El noble había recibido la llamada de la matriarca de su familia, la estirpe de los Kala’er, Familia Regente de Sunthyk, y se requería de inmediato su presencia. Si el líder de la milicia era reclamado, la causa sería la existencia de un problema que debía ser erradicado.
Thra’in alcanzó a ver las estalagmitas distintivas de la Familia Regente de Sunthyk. Unas estalagmitas que habían sido trabajadas de manera exquisita simulando las formas de feroces y grotescos guerreros que recordaban el error de contravenir los deseos de Maevaen: ssirlaks, siniestras criaturas al servicio de la diosa encargadas de cumplir cada uno de sus crueles, y siempre letales, deseos.
El elfo de la sombra caminaba seguro por las traicioneras callejuelas sin ningún tipo de temor, a pesar de los ladrones y asesinos que acechaban buscando su oportunidad.
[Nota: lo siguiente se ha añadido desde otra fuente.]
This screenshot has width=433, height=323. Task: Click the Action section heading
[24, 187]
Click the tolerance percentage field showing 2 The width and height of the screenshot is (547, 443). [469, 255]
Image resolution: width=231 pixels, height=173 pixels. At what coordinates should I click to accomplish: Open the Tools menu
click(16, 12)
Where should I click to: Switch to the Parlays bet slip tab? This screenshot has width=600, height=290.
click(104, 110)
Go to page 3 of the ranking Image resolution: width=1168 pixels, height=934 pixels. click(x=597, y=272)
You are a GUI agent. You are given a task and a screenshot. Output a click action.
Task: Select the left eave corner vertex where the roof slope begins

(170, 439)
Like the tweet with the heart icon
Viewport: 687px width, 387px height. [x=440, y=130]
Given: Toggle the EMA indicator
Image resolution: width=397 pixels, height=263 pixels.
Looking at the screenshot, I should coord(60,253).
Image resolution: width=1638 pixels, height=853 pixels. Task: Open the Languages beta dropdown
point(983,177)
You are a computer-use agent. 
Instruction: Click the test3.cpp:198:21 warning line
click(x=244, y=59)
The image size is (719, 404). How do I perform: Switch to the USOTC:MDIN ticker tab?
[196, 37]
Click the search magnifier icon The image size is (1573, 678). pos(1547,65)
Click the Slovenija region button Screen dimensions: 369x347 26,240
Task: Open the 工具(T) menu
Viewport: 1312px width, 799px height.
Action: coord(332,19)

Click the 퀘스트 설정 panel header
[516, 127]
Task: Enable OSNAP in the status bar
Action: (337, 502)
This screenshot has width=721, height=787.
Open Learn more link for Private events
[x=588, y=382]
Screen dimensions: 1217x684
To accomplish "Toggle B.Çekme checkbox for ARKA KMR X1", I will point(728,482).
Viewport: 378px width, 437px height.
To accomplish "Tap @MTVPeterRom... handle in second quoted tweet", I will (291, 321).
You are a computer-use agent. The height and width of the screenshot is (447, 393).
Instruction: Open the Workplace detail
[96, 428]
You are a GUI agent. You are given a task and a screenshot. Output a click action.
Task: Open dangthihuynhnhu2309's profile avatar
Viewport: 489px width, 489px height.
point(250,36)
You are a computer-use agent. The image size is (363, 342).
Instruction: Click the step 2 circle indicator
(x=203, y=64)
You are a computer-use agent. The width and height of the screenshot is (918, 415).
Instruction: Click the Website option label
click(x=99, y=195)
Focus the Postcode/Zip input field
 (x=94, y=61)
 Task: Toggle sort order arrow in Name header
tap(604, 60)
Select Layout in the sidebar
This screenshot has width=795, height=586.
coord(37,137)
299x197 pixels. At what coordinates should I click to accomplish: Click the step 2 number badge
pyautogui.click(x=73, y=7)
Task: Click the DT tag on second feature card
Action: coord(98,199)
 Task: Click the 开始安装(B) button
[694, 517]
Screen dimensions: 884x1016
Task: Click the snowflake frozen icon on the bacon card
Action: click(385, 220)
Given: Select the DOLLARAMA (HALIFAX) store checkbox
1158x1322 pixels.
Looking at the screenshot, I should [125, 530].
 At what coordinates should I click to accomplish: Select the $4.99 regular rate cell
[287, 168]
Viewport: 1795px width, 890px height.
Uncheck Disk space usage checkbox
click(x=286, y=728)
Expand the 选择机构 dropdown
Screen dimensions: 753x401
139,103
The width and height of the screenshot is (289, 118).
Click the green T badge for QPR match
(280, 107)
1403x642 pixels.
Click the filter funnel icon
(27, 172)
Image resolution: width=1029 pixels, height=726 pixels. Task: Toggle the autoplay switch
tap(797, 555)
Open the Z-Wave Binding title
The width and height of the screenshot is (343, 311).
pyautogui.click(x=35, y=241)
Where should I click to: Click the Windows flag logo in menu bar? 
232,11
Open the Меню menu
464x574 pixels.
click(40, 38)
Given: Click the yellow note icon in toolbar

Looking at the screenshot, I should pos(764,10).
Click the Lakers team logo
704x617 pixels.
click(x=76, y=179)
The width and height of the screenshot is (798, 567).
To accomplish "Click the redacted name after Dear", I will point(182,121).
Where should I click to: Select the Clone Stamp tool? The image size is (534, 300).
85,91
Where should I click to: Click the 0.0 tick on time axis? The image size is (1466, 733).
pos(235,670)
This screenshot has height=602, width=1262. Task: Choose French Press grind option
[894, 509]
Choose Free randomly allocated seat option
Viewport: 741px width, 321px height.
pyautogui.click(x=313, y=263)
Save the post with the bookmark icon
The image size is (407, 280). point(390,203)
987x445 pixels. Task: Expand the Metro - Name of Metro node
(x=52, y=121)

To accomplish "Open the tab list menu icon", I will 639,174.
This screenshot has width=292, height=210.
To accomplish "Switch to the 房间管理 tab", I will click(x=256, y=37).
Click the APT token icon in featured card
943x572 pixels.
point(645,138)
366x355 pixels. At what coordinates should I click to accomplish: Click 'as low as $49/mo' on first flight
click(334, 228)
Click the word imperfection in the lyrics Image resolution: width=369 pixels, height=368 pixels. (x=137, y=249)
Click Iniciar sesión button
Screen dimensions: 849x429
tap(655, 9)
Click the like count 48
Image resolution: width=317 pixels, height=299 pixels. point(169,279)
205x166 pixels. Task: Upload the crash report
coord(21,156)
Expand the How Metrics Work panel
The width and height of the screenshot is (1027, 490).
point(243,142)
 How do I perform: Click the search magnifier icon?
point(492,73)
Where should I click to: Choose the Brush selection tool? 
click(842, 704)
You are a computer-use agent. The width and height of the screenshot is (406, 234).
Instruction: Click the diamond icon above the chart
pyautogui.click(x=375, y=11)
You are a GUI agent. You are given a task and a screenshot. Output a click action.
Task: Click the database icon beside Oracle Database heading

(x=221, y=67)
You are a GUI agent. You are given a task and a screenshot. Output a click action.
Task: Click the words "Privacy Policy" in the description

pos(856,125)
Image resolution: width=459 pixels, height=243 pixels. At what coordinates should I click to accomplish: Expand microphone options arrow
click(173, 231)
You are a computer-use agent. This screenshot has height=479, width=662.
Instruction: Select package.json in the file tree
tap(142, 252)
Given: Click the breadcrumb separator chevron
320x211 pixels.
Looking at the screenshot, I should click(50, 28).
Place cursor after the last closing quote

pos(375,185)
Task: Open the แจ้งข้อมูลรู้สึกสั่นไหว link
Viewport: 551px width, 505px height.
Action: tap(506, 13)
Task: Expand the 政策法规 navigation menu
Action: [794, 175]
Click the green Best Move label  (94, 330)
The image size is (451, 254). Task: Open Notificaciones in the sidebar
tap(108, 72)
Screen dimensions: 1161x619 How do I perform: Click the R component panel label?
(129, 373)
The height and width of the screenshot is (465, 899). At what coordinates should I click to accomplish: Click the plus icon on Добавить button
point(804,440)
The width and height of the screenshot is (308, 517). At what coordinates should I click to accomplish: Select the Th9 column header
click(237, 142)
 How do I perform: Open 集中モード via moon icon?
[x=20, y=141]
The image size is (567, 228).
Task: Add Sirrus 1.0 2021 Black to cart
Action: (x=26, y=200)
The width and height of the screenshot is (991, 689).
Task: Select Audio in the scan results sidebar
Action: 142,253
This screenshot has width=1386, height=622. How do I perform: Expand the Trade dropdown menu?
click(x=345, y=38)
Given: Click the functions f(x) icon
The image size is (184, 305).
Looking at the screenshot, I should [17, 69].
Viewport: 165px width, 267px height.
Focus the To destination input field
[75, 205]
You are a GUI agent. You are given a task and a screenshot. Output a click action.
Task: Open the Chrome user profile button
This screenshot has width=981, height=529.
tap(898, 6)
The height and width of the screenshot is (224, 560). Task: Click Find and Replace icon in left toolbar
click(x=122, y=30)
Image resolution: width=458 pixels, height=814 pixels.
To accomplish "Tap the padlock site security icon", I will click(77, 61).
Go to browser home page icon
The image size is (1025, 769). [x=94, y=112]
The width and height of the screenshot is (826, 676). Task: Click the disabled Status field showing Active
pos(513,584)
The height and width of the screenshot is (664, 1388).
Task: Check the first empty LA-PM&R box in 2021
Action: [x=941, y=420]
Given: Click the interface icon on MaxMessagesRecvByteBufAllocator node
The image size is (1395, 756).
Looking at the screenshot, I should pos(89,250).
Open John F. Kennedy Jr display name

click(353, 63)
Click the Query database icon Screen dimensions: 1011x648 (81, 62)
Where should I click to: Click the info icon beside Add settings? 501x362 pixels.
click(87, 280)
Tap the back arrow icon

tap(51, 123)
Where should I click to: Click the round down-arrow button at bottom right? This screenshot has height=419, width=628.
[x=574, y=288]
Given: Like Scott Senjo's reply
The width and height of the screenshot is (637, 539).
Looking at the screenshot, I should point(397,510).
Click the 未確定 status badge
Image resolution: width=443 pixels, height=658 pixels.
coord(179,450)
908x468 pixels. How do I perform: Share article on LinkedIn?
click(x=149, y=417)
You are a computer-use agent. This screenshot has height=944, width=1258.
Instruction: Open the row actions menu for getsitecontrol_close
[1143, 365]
Sabía que sólo el hecho de que se le reconociera como el líder de la milicia de la Familia Regente impulsaría al atacante a echarse atrás en su empeño y tratar de encontrar otra víctima menos problemática.
Alcanzó el preciado y amplio recinto del blasón Kala’er y tras recibir los presurosos y nerviosos saludos de los guardias exteriores, entró en la propiedad. Ningún intruso osaría entrar en la mansión de piedra oscura sin consentimiento y pretendería salir vivo.
A Thra’in le llenaba de satisfacción que los hykars que le salían al paso se apresurasen a apartarse sin ni siquiera tratar de sostener la mirada del líder de la milicia, fueran hombres o mujeres. Sólo unos ojos plateados que brillaban con crueldad y odio se fijaron desafiantes en los suyos.
Pertenecían a Cràis, hija mayor de la matriarca y Alta Devota de Maevaen, que despreciaba a cualquier varón y en mayor medida a Thra’in.
El combate visual duró unos segundos, mas al final la elegida se dio la vuelta y se marchó en un gesto de desdén. El hykar pasó por alto la actitud de Cràis, sin darle ninguna importancia, exceptuando el deseo de que llegase el momento de ejecutar el plan que acabase con su vida.
Al final del pasillo halló la gran puerta de metal empotrada en las paredes rocosas, que comunicaba con el gigantesco y majestuoso salón de audiencias de la casa Kala’er.
Aprovechando la oportunidad que se le brindaba, abrió las puertas de un empellón y se introdujo con altivez en la estancia.
Advirtió como muchos ojos se giraban hacia él, sorprendidos y alarmados. Unos se apartaron al reconocerle, la mayoría pertenecientes a varones; otros le miraron con el respeto que infunde el temor, los de algunos nobles y Elegidas menores; y otros le observaron con desprecio, los de las demás hijas de la matriarca, que habían desenfundado sus variopintas armas y estaban deseosas de hacer uso de ellas. En cambio, Ulviirala no se inmutó.
Ulviirala Kala’er, matriarca de la Familia Regente de Sunthyk, era una mujer corpulenta, incluso para los cánones de su raza. Pero la edad había hecho estragos en su oscura piel, mostrando unas acusadas arrugas que colgaban flácidamente sobre su cara.
Permanecía empotrada en su trono esculpido en piedra negra de obsidiana con incrustaciones de valiosísimas gemas, con las manos esqueléticas y retorcidas de aspecto ganchudo como garras apoyadas en los reposabrazos. Con voz ronca y calmada se dirigió al recién llegado.
—Bienvenido, líder de la milicia. Te esperábamos.
El hykar no dejó escapar la nota discordante en el saludo de la matriarca, el hecho de menospreciarlo por ser varón, pero necesitarle como el mejor e indispensable ejecutor de sus mandatos.
—¿Cuál será mi próxima misión? —espetó Thra’in con brusquedad. No le gustaban los juegos o rodeos. Quería saber en que consistía su cometido y apartarlo de inmediato de su camino.
—La Diosa nos ha mostrado un augurio por medio de una de sus Elegidas —informó con sumo placer la matriarca, que dedicó una mirada plena de orgullo a una de sus hijas, a Cràis.
El guerrero notó como un gélido escalofrío recorría su espalda, mas logró encubrirlo y mantener la compostura.
«¡Un augurio! Además de manos de esa zorra de Cràis. Esto no puede depararme nada bueno», concluyó Thra’in.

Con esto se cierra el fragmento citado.